O frio na barriga retornou com força. Sara entrara naquela reunião preparada para lidar com respostas definitivas, ou mesmo com algum tipo de acordo, mas não com um teste surpresa. O que raios teria que fazer?
Durval debruçou-se sobre a mesinha de madeira que os separava, chamando atenção para uma caixinha de porcelana fechada. Ao retirar a tampa, usou o polegar e o indicador para pinçar algo lá de dentro. Era pequeno, vermelho, não, amarelo, tão amarelo quanto a cor das unhas de Durval. Só então Sara percebeu que o supremo segurava uma lumeia.
— Presumo que já tenha entendido o que precisa fazer — disse Durval.
— Eu... tenho que mudar a cor dela, não é? — deduziu a garota, assaltada por flashes de memória de uma brincadeira no Jardim de Infância. Desde então, nunca mais havia tocado em uma lumeia.
— Assim como o arauto, as lumeias também reagem ao contato com a aura. A diferença é que, no caso desta flor, é necessária uma quantidade muito menor, em comparação ao artefato. Por isso as crianças fidalgas conseguem alterar as pétalas assim que seus cabelos ganham cor. Logo, se você conseguir transformar essas pétalas amarelas em azuis, considerarei que tem alguma chance de sucesso no exame de alistamento.

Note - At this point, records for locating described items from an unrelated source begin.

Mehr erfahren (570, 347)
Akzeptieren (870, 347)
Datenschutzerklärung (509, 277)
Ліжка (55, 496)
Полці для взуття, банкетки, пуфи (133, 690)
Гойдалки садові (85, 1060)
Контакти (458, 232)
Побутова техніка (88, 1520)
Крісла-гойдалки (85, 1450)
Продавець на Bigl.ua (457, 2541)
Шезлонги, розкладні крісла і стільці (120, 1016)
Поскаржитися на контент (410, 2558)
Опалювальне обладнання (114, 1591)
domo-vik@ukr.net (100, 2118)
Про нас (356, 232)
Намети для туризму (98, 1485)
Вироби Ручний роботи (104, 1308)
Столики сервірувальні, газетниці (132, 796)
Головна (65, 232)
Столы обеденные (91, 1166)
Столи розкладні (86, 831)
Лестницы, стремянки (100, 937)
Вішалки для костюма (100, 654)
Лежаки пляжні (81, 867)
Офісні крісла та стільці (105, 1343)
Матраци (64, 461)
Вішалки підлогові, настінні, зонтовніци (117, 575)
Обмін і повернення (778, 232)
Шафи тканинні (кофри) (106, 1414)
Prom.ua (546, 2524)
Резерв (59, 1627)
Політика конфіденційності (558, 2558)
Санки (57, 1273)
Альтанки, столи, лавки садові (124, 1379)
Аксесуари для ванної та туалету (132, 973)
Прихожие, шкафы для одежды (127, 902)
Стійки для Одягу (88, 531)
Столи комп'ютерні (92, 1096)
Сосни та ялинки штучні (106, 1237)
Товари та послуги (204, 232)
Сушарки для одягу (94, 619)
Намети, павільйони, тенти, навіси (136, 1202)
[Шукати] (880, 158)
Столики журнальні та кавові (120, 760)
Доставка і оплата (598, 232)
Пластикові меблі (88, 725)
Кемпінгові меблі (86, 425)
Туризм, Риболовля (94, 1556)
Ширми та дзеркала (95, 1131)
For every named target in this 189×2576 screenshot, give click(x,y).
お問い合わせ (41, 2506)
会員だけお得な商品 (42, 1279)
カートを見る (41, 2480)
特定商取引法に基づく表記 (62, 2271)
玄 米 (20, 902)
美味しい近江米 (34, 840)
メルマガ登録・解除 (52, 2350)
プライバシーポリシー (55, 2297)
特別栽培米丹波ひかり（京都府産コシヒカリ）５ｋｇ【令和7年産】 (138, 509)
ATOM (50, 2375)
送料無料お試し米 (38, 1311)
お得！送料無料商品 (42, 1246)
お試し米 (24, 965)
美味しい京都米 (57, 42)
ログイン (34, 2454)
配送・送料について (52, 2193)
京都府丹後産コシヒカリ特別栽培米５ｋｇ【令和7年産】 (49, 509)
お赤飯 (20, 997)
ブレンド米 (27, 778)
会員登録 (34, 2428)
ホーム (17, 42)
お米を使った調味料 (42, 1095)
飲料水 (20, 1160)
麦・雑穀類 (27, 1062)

Durval depositou a flor sobre a mesa, à espera da jovem.
Sara olhou para a lumeia como se nada mais em volta existisse. Era uma imagem paralizante, de descompassar o coração. Uma flor tão pequena, mas que se avolumava segundo a segundo em sua mente, provocando suor em sua testa. Precisava tocá-la, definir o rumo de sua vida. Lembrou-se, então, que não estava sozinha. Buscou os rostos do pai e da irmã, que a observavam com apreensão semelhante.
— Você consegue — sussurrou Alana, fazendo-a perceber a mão quente da irmã sobre a sua. O calor proporcionado por aquele toque e por aquelas palavras aliviou um pouco a tensão que dominava seu corpo.
Enfim, voltou os olhos para a flor. Lentamente, inspirou e expirou o ar pela boca. Lentamente, estendeu a mão direita em direção à mesa. Lentamente, aproximou seu dedo indicador para tocar uma das pétalas. E num gesto súbito, como o bote de uma cobra, agarrou a flor inteira, prendendo-a firmemente dentro do punho, acreditando que o maior contato com a pele aumentaria suas chances.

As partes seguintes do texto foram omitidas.